Discover how the innovative approach of combining ultrasound and tonometry offers a non-invasive method to accurately estimate patient-specific aortic blood pressure waveforms, revolutionizing cardiovascular diagnostics in aerospace medicine.
– by Marv
Note that Marv is a sarcastic GPT-based bot and can make mistakes. Consider checking important information (e.g. using the DOI) before completely relying on it.
Patient-specific non-invasive estimation of the aortic blood pressure waveform by ultrasound and tonometry.
Zhou et al., Comput Methods Programs Biomed 2024
<!– DOI: 10.1016/j.cmpb.2024.108082 //–>
https://doi.org/10.1016/j.cmpb.2024.108082
Oh, finally, after what seems like eons of waiting in suspense, the medical community has graced us with a groundbreaking revelation: Aortic Blood Pressure (ABP) is a better tell-tale sign of impending cardiovascular doom than its less sophisticated cousin, Peripheral Blood Pressure. But wait, there’s a twist! The geniuses behind this discovery had a brilliant algorithm for non-invasively measuring this oh-so-crucial ABP, but alas, it was stuck in the purgatory of “proof-of-concept” because it needed a sneak peek at the ABP waveform to work its magic. Enter the heroes of our story, determined to bring this algorithm from the lab bench to the patient’s bedside.
Armed with the mighty Bramwell-Hill equation, our intrepid researchers embarked on a quest to non-invasively calculate aortic Pulse Wave Velocity (PWV), the missing piece of the puzzle. With this in hand, they could finally reconstruct the ABP waveform using nothing but ultrasound wizardry to measure aortic blood flow and diameter, and a dash of radial pressure courtesy of a SphygmoCor device. They tested this concoction on 90 lucky subjects, comparing their algorithm’s predictions to the gold standard of cardiac catheterization in 8 subjects and, for the rest, to the readings of the same SphygmoCor device.
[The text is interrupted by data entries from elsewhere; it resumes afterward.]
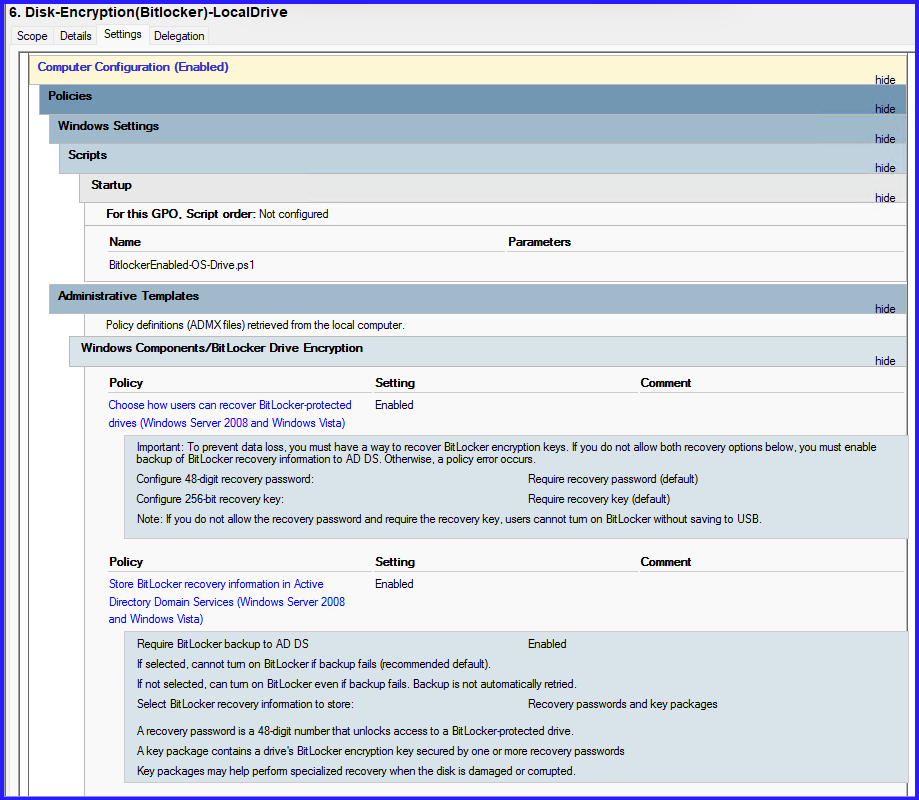Click the BitlockerEnabled-OS-Drive.ps1 script entry

click(x=175, y=266)
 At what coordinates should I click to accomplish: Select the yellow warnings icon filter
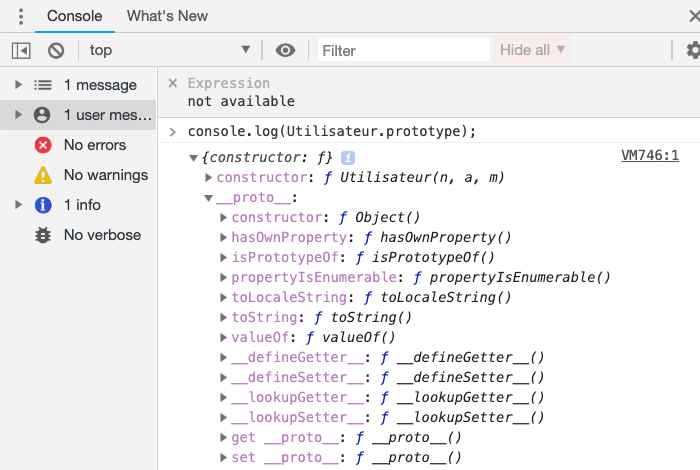[43, 175]
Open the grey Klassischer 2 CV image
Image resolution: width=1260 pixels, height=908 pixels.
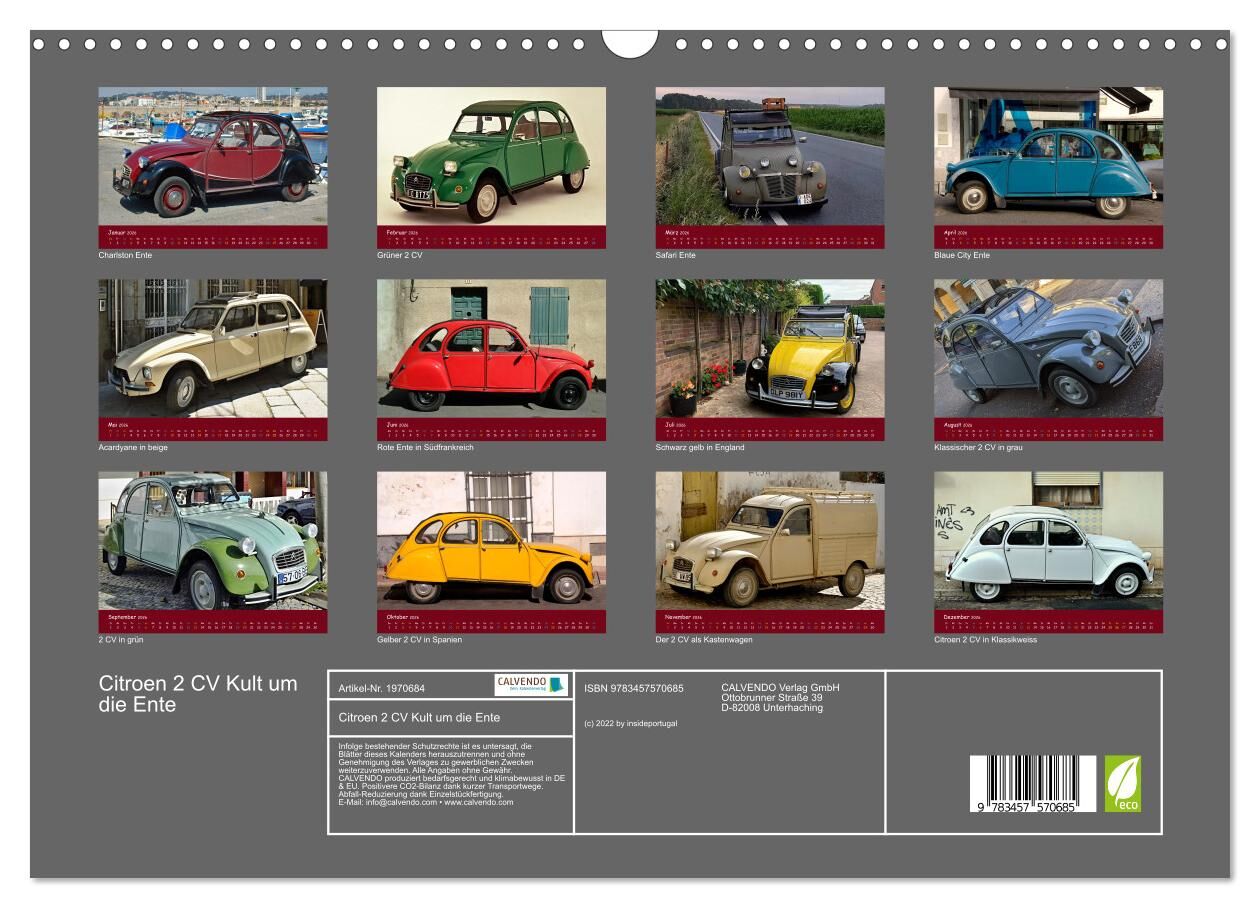point(1048,348)
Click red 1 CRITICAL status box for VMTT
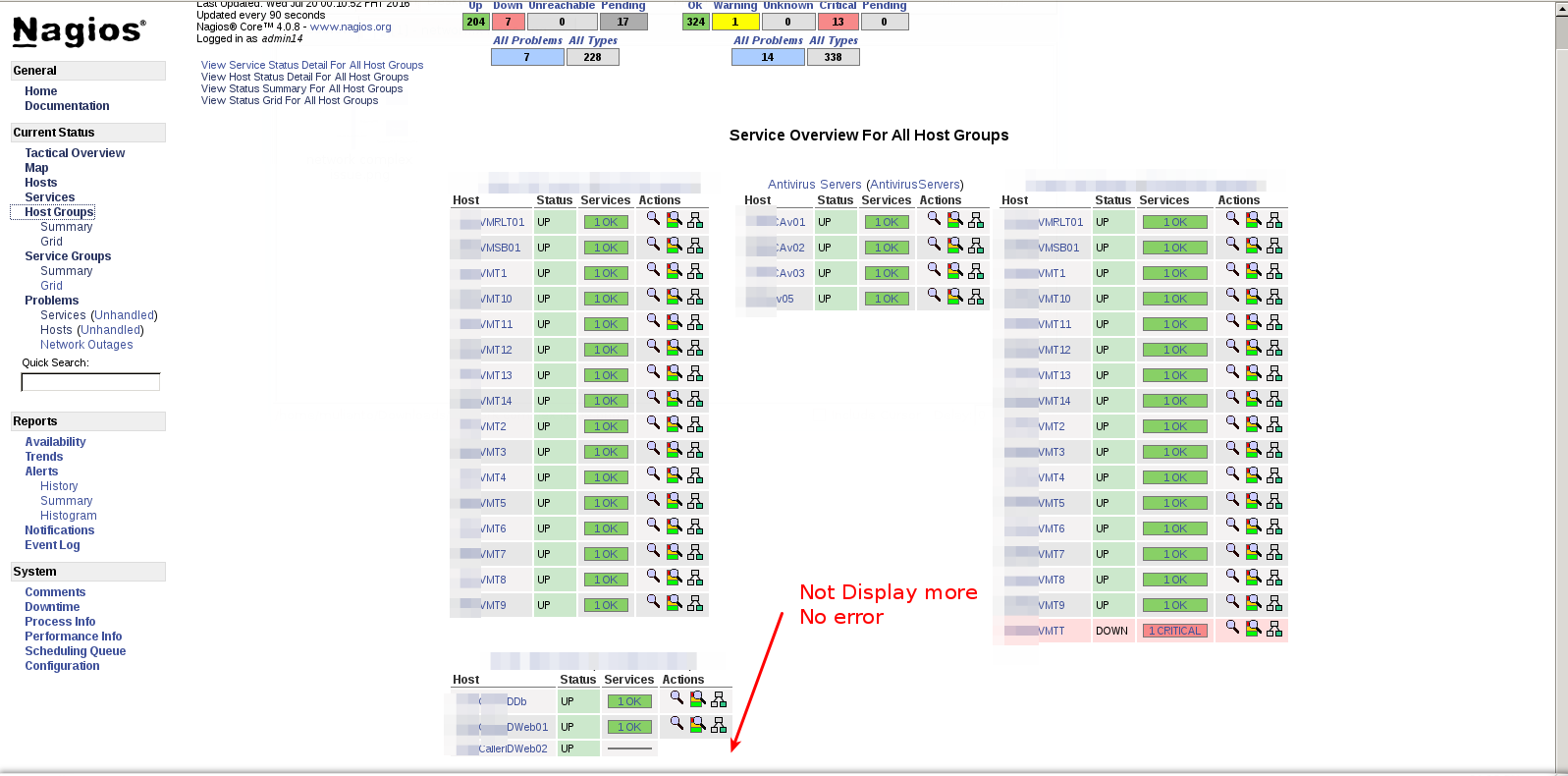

Lo and behold, the results were nothing short of miraculous (or so they claim). The mean error in their estimations was akin to a rounding error in your high school math homework, with systolic, diastolic, and mean blood pressures, and pulse pressure all snugly within a cozy margin of error. They even threw in some paired t-tests, correlation, and Bland-Altman plots to show just how snugly.
So, what’s the moral of this thrilling saga? That the new method, born from the ashes of its proof-of-concept ancestor, can now non-invasively estimate ABP with the precision of a Swiss watch. This, dear readers, means that ABP estimation can finally ditch its research lab coat and strut into the cardiac clinic, ready for prime time. Because, as we all know, what the world needs now is yet another algorithm promising to revolutionize medicine, as long as it doesn’t require us to actually understand what’s going on under the hood.